(Saved data entries)

↓

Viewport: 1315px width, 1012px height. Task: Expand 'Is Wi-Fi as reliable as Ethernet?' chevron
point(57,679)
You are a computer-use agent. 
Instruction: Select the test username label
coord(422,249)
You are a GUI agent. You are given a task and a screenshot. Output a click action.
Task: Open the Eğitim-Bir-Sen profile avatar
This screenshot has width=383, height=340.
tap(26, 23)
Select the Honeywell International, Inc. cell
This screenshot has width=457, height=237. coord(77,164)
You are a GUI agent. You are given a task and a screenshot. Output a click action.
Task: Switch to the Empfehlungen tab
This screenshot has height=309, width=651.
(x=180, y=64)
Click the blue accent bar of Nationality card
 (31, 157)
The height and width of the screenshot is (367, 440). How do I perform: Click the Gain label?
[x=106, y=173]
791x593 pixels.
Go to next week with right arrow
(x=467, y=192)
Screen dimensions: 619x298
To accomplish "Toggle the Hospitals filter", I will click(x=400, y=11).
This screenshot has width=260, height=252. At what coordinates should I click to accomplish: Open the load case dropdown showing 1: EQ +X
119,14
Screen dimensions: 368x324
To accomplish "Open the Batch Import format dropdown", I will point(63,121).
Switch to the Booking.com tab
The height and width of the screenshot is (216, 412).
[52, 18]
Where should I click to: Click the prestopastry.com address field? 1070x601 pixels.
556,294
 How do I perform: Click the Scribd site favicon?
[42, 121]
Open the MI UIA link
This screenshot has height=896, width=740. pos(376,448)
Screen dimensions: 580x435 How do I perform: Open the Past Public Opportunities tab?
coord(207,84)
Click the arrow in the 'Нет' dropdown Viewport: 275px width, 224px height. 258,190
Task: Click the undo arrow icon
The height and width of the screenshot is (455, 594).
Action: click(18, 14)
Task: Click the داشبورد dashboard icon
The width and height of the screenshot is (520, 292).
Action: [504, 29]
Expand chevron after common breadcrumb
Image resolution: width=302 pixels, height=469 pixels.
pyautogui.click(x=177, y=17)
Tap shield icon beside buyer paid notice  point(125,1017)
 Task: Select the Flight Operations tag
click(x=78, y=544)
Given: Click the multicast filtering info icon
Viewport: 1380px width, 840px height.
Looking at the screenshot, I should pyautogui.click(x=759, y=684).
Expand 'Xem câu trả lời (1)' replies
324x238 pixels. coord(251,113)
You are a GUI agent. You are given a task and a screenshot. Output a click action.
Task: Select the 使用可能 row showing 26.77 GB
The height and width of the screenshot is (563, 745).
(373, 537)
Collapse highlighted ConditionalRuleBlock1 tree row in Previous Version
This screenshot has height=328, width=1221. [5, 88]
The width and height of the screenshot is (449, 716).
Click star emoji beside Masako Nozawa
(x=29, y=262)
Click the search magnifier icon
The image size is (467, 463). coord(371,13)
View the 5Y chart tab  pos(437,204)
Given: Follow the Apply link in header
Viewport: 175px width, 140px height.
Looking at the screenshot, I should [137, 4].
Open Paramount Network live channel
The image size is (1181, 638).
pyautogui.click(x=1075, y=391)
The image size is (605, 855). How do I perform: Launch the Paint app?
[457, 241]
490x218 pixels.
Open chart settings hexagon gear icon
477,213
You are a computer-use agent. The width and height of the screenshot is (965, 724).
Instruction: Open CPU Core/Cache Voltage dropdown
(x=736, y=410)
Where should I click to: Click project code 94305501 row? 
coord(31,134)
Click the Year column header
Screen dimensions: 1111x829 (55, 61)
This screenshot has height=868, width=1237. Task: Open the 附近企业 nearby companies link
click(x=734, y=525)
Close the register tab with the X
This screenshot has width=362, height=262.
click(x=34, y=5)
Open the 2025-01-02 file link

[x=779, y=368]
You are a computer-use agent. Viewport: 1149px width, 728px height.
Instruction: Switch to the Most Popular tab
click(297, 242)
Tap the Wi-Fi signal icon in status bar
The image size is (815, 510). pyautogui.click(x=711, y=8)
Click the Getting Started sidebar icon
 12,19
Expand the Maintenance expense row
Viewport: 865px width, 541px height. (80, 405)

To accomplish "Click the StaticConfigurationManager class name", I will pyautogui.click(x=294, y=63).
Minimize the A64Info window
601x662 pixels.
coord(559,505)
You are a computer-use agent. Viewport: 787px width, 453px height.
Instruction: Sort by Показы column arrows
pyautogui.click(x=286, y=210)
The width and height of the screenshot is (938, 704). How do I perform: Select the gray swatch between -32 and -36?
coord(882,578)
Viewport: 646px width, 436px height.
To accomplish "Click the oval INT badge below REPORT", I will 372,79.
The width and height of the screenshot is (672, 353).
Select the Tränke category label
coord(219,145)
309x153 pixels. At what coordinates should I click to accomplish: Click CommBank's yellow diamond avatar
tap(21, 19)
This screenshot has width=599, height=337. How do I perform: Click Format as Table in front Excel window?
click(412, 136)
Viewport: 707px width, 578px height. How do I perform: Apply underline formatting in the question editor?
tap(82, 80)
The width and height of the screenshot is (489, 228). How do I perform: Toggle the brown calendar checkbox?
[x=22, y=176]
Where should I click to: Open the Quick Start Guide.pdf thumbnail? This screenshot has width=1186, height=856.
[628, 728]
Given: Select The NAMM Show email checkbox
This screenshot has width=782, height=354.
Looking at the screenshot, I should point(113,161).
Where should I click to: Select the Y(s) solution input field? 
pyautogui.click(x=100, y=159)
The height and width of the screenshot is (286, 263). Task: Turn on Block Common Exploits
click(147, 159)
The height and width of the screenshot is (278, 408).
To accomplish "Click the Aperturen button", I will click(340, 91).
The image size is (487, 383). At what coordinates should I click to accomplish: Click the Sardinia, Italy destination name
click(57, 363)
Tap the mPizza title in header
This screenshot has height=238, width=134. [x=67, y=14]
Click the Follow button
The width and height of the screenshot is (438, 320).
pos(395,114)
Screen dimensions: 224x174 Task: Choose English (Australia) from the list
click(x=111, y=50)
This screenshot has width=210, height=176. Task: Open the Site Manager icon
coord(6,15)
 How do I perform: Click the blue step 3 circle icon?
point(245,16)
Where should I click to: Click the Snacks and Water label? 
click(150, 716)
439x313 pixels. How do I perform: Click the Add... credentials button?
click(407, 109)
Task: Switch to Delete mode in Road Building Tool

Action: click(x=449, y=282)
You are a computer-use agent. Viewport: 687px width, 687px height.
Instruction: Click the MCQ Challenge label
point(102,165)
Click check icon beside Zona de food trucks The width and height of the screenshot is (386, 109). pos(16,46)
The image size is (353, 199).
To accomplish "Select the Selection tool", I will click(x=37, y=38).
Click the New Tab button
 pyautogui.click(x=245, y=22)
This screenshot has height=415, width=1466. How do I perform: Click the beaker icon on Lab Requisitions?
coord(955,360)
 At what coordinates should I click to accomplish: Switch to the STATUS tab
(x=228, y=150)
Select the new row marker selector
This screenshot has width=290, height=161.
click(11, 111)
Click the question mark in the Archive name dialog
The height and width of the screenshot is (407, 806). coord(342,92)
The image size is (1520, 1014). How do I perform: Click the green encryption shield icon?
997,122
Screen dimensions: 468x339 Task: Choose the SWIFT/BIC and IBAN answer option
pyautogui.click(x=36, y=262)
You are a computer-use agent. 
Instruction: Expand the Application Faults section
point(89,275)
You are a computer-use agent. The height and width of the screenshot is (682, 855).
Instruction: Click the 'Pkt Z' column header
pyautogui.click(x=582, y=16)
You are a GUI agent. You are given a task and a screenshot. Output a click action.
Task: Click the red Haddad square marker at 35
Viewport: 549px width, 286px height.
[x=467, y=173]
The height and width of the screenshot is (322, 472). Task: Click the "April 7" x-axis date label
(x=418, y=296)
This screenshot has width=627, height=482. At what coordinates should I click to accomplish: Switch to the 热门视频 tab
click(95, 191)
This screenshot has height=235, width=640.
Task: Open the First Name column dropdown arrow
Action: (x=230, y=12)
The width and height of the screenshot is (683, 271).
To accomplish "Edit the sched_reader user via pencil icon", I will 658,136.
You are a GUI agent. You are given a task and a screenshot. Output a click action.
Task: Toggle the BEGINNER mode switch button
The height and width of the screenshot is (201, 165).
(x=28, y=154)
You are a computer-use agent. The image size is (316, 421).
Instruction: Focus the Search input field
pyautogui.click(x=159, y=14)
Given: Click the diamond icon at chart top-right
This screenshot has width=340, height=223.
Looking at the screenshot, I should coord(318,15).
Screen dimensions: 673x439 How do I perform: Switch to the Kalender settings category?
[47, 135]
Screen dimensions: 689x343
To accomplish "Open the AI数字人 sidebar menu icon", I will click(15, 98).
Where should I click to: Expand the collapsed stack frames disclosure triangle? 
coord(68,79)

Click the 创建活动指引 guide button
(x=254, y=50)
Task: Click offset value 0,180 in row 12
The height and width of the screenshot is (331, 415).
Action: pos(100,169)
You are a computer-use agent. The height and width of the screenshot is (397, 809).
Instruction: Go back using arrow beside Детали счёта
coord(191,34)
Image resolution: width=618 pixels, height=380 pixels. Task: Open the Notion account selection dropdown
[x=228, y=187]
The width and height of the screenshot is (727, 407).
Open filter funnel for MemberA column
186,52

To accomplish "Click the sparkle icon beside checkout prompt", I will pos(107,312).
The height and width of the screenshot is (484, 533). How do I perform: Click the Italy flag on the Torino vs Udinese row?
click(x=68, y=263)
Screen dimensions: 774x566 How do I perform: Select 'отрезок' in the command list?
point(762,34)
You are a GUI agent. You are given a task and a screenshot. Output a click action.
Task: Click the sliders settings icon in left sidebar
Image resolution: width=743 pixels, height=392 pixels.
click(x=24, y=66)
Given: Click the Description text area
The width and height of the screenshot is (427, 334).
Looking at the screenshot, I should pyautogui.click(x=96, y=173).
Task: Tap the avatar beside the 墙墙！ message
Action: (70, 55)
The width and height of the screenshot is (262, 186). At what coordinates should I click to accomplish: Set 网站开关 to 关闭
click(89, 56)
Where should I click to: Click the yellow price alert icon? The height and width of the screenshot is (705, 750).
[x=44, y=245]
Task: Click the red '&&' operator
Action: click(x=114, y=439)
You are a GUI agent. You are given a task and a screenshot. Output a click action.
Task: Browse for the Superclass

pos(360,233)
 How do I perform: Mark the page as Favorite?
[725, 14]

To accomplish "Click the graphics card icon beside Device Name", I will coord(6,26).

↑

__Assignment__.
What you return should be the lines from the beginning of the records through the one that contains "Tap shield icon", repeated exactly and with no additions.

__Answer to the problem__.
Viewport: 1315px width, 1012px height. Task: Expand 'Is Wi-Fi as reliable as Ethernet?' chevron
point(57,679)
You are a computer-use agent. 
Instruction: Select the test username label
coord(422,249)
You are a GUI agent. You are given a task and a screenshot. Output a click action.
Task: Open the Eğitim-Bir-Sen profile avatar
This screenshot has width=383, height=340.
tap(26, 23)
Select the Honeywell International, Inc. cell
This screenshot has width=457, height=237. coord(77,164)
You are a GUI agent. You are given a task and a screenshot. Output a click action.
Task: Switch to the Empfehlungen tab
This screenshot has height=309, width=651.
(x=180, y=64)
Click the blue accent bar of Nationality card
 (31, 157)
The height and width of the screenshot is (367, 440). How do I perform: Click the Gain label?
[x=106, y=173]
791x593 pixels.
Go to next week with right arrow
(x=467, y=192)
Screen dimensions: 619x298
To accomplish "Toggle the Hospitals filter", I will click(x=400, y=11).
This screenshot has width=260, height=252. At what coordinates should I click to accomplish: Open the load case dropdown showing 1: EQ +X
119,14
Screen dimensions: 368x324
To accomplish "Open the Batch Import format dropdown", I will point(63,121).
Switch to the Booking.com tab
The height and width of the screenshot is (216, 412).
[52, 18]
Where should I click to: Click the prestopastry.com address field? 1070x601 pixels.
556,294
 How do I perform: Click the Scribd site favicon?
[42, 121]
Open the MI UIA link
This screenshot has height=896, width=740. pos(376,448)
Screen dimensions: 580x435 How do I perform: Open the Past Public Opportunities tab?
coord(207,84)
Click the arrow in the 'Нет' dropdown Viewport: 275px width, 224px height. 258,190
Task: Click the undo arrow icon
The height and width of the screenshot is (455, 594).
Action: click(18, 14)
Task: Click the داشبورد dashboard icon
The width and height of the screenshot is (520, 292).
Action: [504, 29]
Expand chevron after common breadcrumb
Image resolution: width=302 pixels, height=469 pixels.
pyautogui.click(x=177, y=17)
Tap shield icon beside buyer paid notice  point(125,1017)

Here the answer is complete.